▸ Trecho do texto
__________
Cidade do Vaticano, 20 set (RV) - Na semana passada celebramos a Festa da Exaltação
da Santa Cruz e a memória de Nossa Senhora das Dores. São sinais eloquentes de situações
concretas que hoje vivemos e que são iluminadas pela Palavra de Deus, que comemoramos
neste mês de setembro (mês da Bíblia). Maria sempre nos acompanha em nossa reflexão,
pois a Igreja nela encontra a inspiração e exemplo: “ela é saudada como membro supereminente
e absolutamente singular da Igreja, e também como seu protótipo e modelo acabado da
mesma, na fé e na caridade” (LG 53).
Maria, a mãe do Salvador, foi, sem dúvida,
a pessoa que mais participou da paixão e morte do Senhor. Ela ouviu cada uma de suas
palavras na Cruz. Ele, por sua vez, olha para a mãe com compaixão. Ela está em pé
aos pés da Cruz e com dor profunda esteve atenta à agonia do seu Filho.
__________
▸ Tarefa proposta
Reescreva em forma de lista, conservando os fatos principais, o parágrafo do trecho acima sobre Maria que se inicia com "Maria, a mãe do Salvador".

▸ Dados apresentados
__________
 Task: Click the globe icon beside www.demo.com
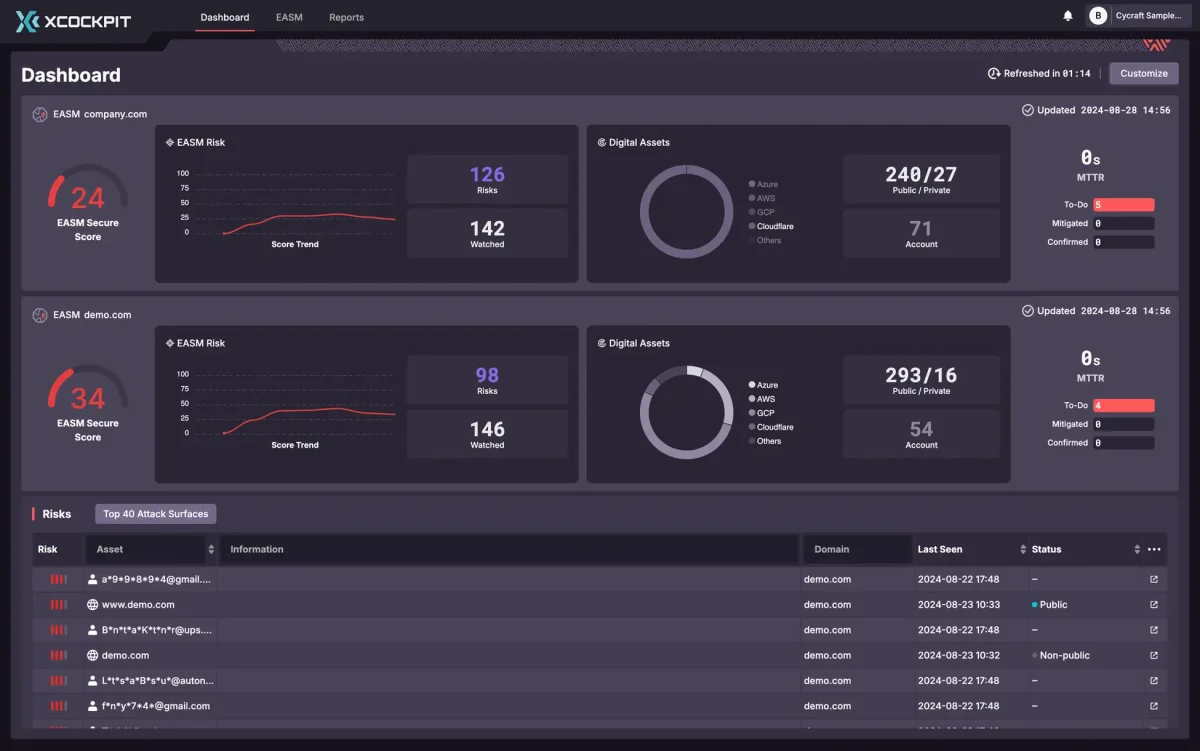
__________
▸ Resposta
- Maria, a mãe do Salvador, foi sem dúvida a pessoa que mais participou da paixão e morte do Senhor.
- Ela ouviu cada uma das palavras dele na Cruz.
- Ele olha para a mãe com compaixão.
- Ela está em pé aos pés da Cruz e, com dor profunda, esteve atenta à agonia do Filho.